Description of problem: Seen by our DBA ----- Information for the OTHER waiting sessions ----- Session 470: sid: 470 ser: 41209 audsid: 397421 user: 87/RHQ flags: (0x45) USR/- flags_idl: (0x1) BSY/-/-/-/-/- flags2: (0x40009) -/-/INC pid: 62 O/S info: user: oracle, term: UNKNOWN, ospid: 2045 client details: O/S info: user: rhq, term: unknown, ospid: 1234 machine: vp25q03ad-hadoop098.iad.apple.com program: JDBC Thin Client application name: JDBC Thin Client, hash value=2546894660 current SQL: insert into RHQ_CONFIG (CTIME, MTIME, NOTES, VERSION, id) values (:1 , :2 , :3 , :4 , :5 ) Session 398: sid: 398 ser: 3403 audsid: 397429 user: 87/RHQ flags: (0x45) USR/- flags_idl: (0x1) BSY/-/-/-/-/- flags2: (0x40009) -/-/INC pid: 60 O/S info: user: oracle, term: UNKNOWN, ospid: 2088 client details: O/S info: user: rhq, term: unknown, ospid: 1234 application name: JDBC Thin Client, hash value=2546894660 current SQL: delete from RHQ_CONFIG where id=:1 ----- End of information for the OTHER waiting sessions ----- Information for THIS session: ----- Current SQL Statement for this session (sql_id=3b79gqjg9d7u2) ----- delete from RHQ_CONFIG where id in (select resourceco1_.CONFIGURATION_ID from RHQ_CONFIG_UPDATE resourceco1_, RHQ_RESOURCE resource2_ where resourceco1_.DTYPE='resource' and resourceco1_.CONFIG_RES_ID=resource2_.ID and (resourceco1_.CONFIG_RES_ID in (:1 )) and resourceco1_.CONFIGURATION_ID<>resource2_.RES_CONFIGURATION_ID) Version-Release number of selected component (if applicable): 4.12 How reproducible: Unclear, probably from doing a plugin update, or possibly a bulk delete of resources
Seems to come from: at org.rhq.enterprise.server.resource.ResourceManagerLocal$$$view23.uninventoryResourceAsyncWork(Unknown Source) [rhq-server.jar:4.12.0] at org.rhq.enterprise.server.scheduler.jobs.AsyncResourceDeleteJob.uninventoryResource(AsyncResourceDeleteJob.java:102) [rhq-server.jar:4.12.0] at org.rhq.enterprise.server.scheduler.jobs.AsyncResourceDeleteJob.executeJobCode(AsyncResourceDeleteJob.java:66) [rhq-server.jar:4.12.0] at org.rhq.enterprise.server.scheduler.jobs.AbstractStatefulJob.execute(AbstractStatefulJob.java:48) [rhq-server.jar:4.12.0] at org.rhq.enterprise.server.resource.metadata.ResourceMetadataManagerBean.removeObsoleteTypes(ResourceMetadataManagerBean.java:201) [rhq-server.jar:4.12.0] ... at org.rhq.enterprise.server.resource.metadata.PluginManagerLocal$$$view149.registerPlugin(Unknown Source) [rhq-server.jar:4.12.0]

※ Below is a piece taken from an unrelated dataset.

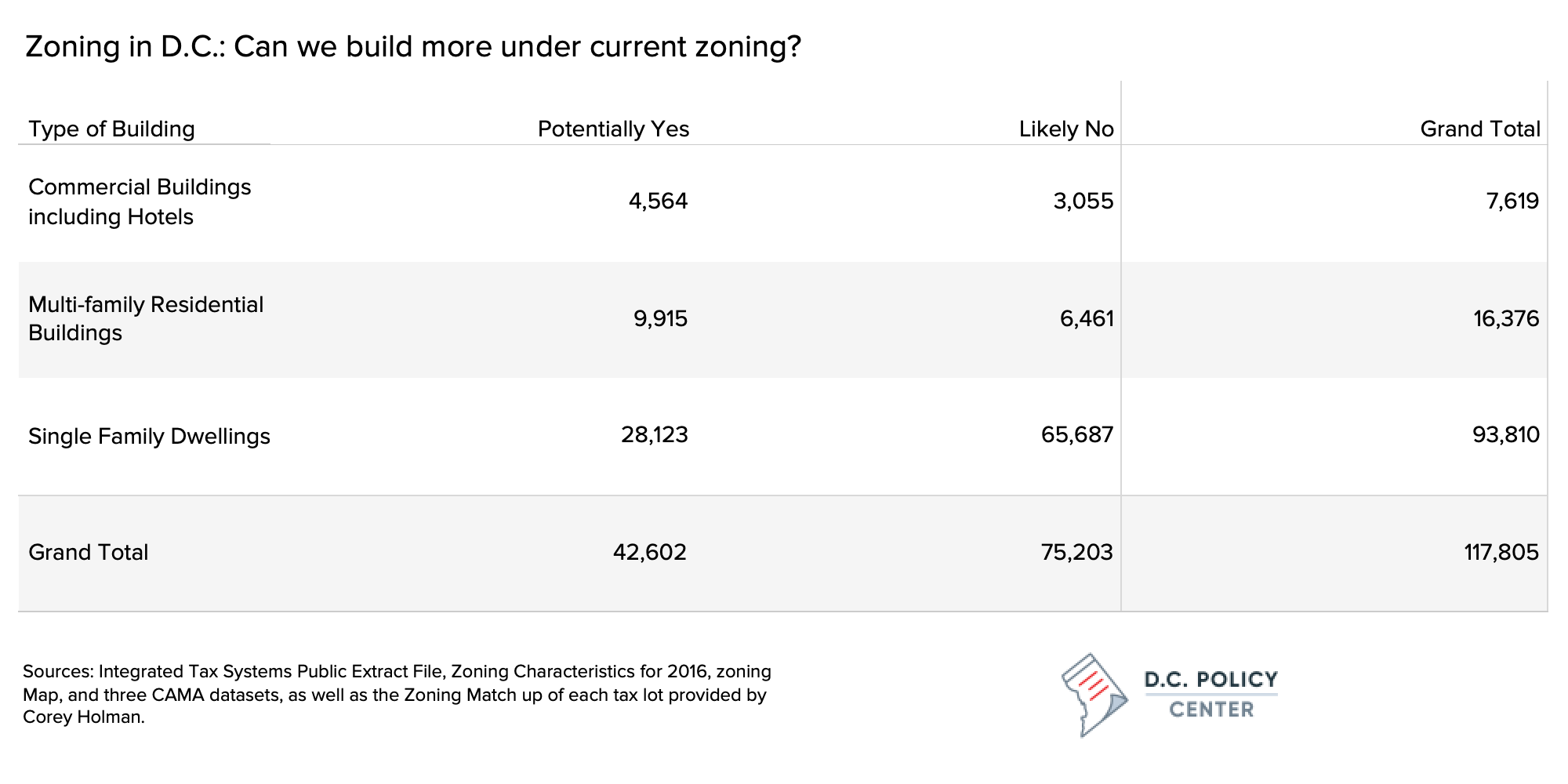Select the Likely No column header
The width and height of the screenshot is (1568, 784).
pyautogui.click(x=1066, y=129)
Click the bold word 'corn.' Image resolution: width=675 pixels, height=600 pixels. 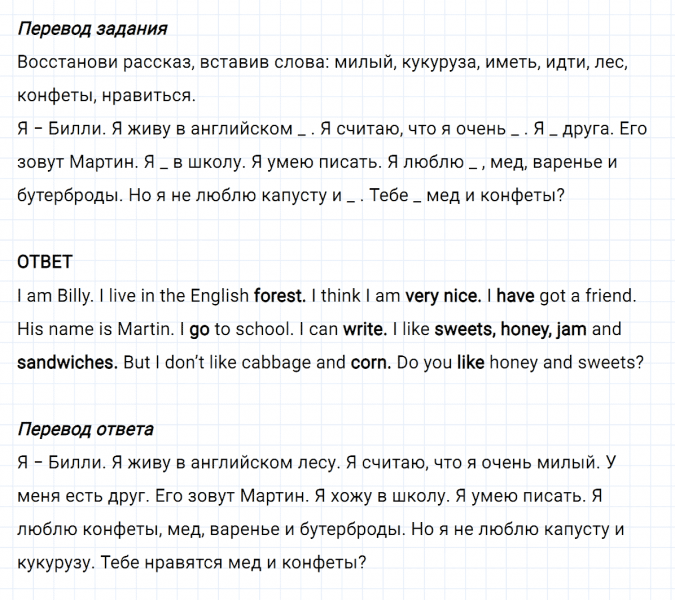(370, 362)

// 2) Immediately remove the uninventoried resources by forcing the normally async work to run in-band new AsyncResourceDeleteJob().execute(null); // 3) Immediately finish removing the deleted types by forcing the normally async work to run in-band new PurgeResourceTypesJob().executeJobCode(null); Might not be a good idea to do this actually... Is it possible to simply chain the two together?
Right, looking at this it seems dangerous because these in-band executions could overlap scheduled executions. The question is how to get the behavior we want. We need the uninventoried resources to go away before we can purge the type completely. So the uninventory job code must execute to completion before the purge job code runs. And then we have the issue of existing scheduled jobs, which could already be in-progress. This should only be an issue for plugin updates executing after server startup, because the scheduled jobs haven't been started prior to the initial plugin update. I suppose we may also be at risk during on-demand plugin delete/purge. How to do this seems a little difficult because it's not possible afaik with the quartz api (at least for our ancient version) to determine if a job is actually executing (in a cluster-aware way, it is possible for a single node). So I think we need to maybe do something like: 1) Wait for there to be no resources in an uninventory state 2) pause the two relevant, scheduled jobs 3) execute the job code synchronously, like we do now 4) un-pause the jobs thoughts?